Required action: Retype the data exactly, leaving nothing out.

Data section:

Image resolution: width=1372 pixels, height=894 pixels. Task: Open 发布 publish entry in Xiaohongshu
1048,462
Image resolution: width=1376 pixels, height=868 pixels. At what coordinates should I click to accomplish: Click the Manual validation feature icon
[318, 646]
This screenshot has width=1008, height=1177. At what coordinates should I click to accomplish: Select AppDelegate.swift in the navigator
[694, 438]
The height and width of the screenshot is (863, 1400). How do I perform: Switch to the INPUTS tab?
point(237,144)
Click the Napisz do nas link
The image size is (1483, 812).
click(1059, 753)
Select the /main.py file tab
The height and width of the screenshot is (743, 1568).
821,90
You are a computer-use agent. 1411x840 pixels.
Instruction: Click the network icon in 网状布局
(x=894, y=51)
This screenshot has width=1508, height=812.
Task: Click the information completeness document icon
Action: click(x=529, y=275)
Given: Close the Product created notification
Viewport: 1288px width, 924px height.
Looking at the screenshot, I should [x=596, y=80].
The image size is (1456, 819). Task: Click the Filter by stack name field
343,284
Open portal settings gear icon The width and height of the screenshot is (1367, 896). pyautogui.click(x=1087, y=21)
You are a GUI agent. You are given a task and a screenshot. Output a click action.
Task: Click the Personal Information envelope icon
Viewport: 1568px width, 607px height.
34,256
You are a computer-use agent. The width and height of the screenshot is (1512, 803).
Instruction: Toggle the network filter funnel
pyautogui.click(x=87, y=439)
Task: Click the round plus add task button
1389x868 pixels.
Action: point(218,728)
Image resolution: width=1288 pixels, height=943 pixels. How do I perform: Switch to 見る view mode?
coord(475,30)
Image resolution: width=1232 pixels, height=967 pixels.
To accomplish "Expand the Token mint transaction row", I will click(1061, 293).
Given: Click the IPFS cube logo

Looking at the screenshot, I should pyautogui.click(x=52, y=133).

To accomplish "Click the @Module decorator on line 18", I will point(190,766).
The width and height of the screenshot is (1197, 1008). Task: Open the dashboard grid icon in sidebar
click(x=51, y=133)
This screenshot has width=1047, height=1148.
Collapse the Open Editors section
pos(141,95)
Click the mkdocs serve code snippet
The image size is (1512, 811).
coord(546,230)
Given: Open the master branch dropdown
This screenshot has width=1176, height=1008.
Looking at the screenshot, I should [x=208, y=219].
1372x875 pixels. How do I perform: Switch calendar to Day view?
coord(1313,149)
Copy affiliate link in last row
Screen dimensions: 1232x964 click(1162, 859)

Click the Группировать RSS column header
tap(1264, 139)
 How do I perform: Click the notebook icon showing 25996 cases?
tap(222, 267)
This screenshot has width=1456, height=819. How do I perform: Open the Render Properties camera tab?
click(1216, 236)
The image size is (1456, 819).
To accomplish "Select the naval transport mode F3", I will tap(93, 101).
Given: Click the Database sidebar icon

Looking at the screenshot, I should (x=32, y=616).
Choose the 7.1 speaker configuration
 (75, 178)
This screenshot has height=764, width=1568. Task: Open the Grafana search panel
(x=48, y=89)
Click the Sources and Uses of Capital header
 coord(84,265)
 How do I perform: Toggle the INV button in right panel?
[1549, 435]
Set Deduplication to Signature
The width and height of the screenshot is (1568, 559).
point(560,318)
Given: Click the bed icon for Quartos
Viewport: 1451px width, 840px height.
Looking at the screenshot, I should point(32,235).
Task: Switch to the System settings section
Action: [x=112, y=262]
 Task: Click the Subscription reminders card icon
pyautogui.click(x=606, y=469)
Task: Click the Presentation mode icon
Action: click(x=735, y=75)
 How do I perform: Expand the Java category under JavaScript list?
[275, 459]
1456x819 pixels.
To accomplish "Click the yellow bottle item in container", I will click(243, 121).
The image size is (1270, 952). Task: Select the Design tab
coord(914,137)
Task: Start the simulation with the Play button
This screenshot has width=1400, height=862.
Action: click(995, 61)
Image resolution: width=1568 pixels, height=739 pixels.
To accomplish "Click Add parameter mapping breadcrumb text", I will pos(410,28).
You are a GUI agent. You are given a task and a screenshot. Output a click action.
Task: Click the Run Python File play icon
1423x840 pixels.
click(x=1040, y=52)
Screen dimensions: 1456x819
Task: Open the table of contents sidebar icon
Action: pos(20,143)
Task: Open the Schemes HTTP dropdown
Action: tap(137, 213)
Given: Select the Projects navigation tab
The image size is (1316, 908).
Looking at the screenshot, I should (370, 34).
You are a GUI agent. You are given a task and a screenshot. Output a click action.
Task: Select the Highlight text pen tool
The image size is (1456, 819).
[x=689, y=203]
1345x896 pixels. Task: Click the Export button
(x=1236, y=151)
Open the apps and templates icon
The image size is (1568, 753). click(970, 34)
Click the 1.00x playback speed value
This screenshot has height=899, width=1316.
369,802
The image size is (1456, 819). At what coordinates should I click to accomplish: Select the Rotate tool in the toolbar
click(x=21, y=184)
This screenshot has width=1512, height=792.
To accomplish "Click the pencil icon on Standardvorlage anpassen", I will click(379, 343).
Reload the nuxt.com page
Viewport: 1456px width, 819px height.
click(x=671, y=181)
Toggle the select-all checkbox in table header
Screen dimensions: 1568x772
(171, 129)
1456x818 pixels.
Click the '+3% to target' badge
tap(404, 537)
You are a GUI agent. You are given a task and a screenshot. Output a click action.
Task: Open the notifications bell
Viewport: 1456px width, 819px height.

Result below:
Image resolution: width=1372 pixels, height=894 pixels. Task: Open 发布 publish entry in Xiaohongshu
1048,462
Image resolution: width=1376 pixels, height=868 pixels. At what coordinates should I click to accomplish: Click the Manual validation feature icon
[318, 646]
This screenshot has width=1008, height=1177. At what coordinates should I click to accomplish: Select AppDelegate.swift in the navigator
[694, 438]
The height and width of the screenshot is (863, 1400). How do I perform: Switch to the INPUTS tab?
point(237,144)
Click the Napisz do nas link
The image size is (1483, 812).
click(1059, 753)
Select the /main.py file tab
The height and width of the screenshot is (743, 1568).
821,90
You are a computer-use agent. 1411x840 pixels.
Instruction: Click the network icon in 网状布局
(x=894, y=51)
This screenshot has width=1508, height=812.
Task: Click the information completeness document icon
Action: click(x=529, y=275)
Given: Close the Product created notification
Viewport: 1288px width, 924px height.
Looking at the screenshot, I should [x=596, y=80].
The image size is (1456, 819). Task: Click the Filter by stack name field
343,284
Open portal settings gear icon The width and height of the screenshot is (1367, 896). pyautogui.click(x=1087, y=21)
You are a GUI agent. You are given a task and a screenshot. Output a click action.
Task: Click the Personal Information envelope icon
Viewport: 1568px width, 607px height.
34,256
You are a computer-use agent. The width and height of the screenshot is (1512, 803).
Instruction: Toggle the network filter funnel
pyautogui.click(x=87, y=439)
Task: Click the round plus add task button
1389x868 pixels.
Action: point(218,728)
Image resolution: width=1288 pixels, height=943 pixels. How do I perform: Switch to 見る view mode?
coord(475,30)
Image resolution: width=1232 pixels, height=967 pixels.
To accomplish "Expand the Token mint transaction row", I will click(1061, 293).
Given: Click the IPFS cube logo

Looking at the screenshot, I should pyautogui.click(x=52, y=133).

To accomplish "Click the @Module decorator on line 18", I will point(190,766).
The width and height of the screenshot is (1197, 1008). Task: Open the dashboard grid icon in sidebar
click(x=51, y=133)
This screenshot has width=1047, height=1148.
Collapse the Open Editors section
pos(141,95)
Click the mkdocs serve code snippet
The image size is (1512, 811).
coord(546,230)
Given: Open the master branch dropdown
This screenshot has width=1176, height=1008.
Looking at the screenshot, I should [x=208, y=219].
1372x875 pixels. How do I perform: Switch calendar to Day view?
coord(1313,149)
Copy affiliate link in last row
Screen dimensions: 1232x964 click(1162, 859)

Click the Группировать RSS column header
tap(1264, 139)
 How do I perform: Click the notebook icon showing 25996 cases?
tap(222, 267)
This screenshot has width=1456, height=819. How do I perform: Open the Render Properties camera tab?
click(1216, 236)
The image size is (1456, 819).
To accomplish "Select the naval transport mode F3", I will tap(93, 101).
Given: Click the Database sidebar icon

Looking at the screenshot, I should (x=32, y=616).
Choose the 7.1 speaker configuration
 (75, 178)
This screenshot has height=764, width=1568. Task: Open the Grafana search panel
(x=48, y=89)
Click the Sources and Uses of Capital header
 coord(84,265)
 How do I perform: Toggle the INV button in right panel?
[1549, 435]
Set Deduplication to Signature
The width and height of the screenshot is (1568, 559).
point(560,318)
Given: Click the bed icon for Quartos
Viewport: 1451px width, 840px height.
Looking at the screenshot, I should point(32,235).
Task: Switch to the System settings section
Action: [x=112, y=262]
 Task: Click the Subscription reminders card icon
pyautogui.click(x=606, y=469)
Task: Click the Presentation mode icon
Action: click(x=735, y=75)
 How do I perform: Expand the Java category under JavaScript list?
[275, 459]
1456x819 pixels.
To accomplish "Click the yellow bottle item in container", I will click(243, 121).
The image size is (1270, 952). Task: Select the Design tab
coord(914,137)
Task: Start the simulation with the Play button
This screenshot has width=1400, height=862.
Action: click(995, 61)
Image resolution: width=1568 pixels, height=739 pixels.
To accomplish "Click Add parameter mapping breadcrumb text", I will pos(410,28).
You are a GUI agent. You are given a task and a screenshot. Output a click action.
Task: Click the Run Python File play icon
1423x840 pixels.
click(x=1040, y=52)
Screen dimensions: 1456x819
Task: Open the table of contents sidebar icon
Action: pos(20,143)
Task: Open the Schemes HTTP dropdown
Action: tap(137, 213)
Given: Select the Projects navigation tab
The image size is (1316, 908).
Looking at the screenshot, I should (370, 34).
You are a GUI agent. You are given a task and a screenshot. Output a click action.
Task: Select the Highlight text pen tool
The image size is (1456, 819).
[x=689, y=203]
1345x896 pixels. Task: Click the Export button
(x=1236, y=151)
Open the apps and templates icon
The image size is (1568, 753). click(970, 34)
Click the 1.00x playback speed value
This screenshot has height=899, width=1316.
369,802
The image size is (1456, 819). At what coordinates should I click to accomplish: Select the Rotate tool in the toolbar
click(x=21, y=184)
This screenshot has width=1512, height=792.
To accomplish "Click the pencil icon on Standardvorlage anpassen", I will click(379, 343).
Reload the nuxt.com page
Viewport: 1456px width, 819px height.
click(x=671, y=181)
Toggle the select-all checkbox in table header
Screen dimensions: 1568x772
(171, 129)
1456x818 pixels.
Click the '+3% to target' badge
tap(404, 537)
You are a GUI agent. You are given a task and a screenshot. Output a click action.
Task: Open the notifications bell
Viewport: 1456px width, 819px height.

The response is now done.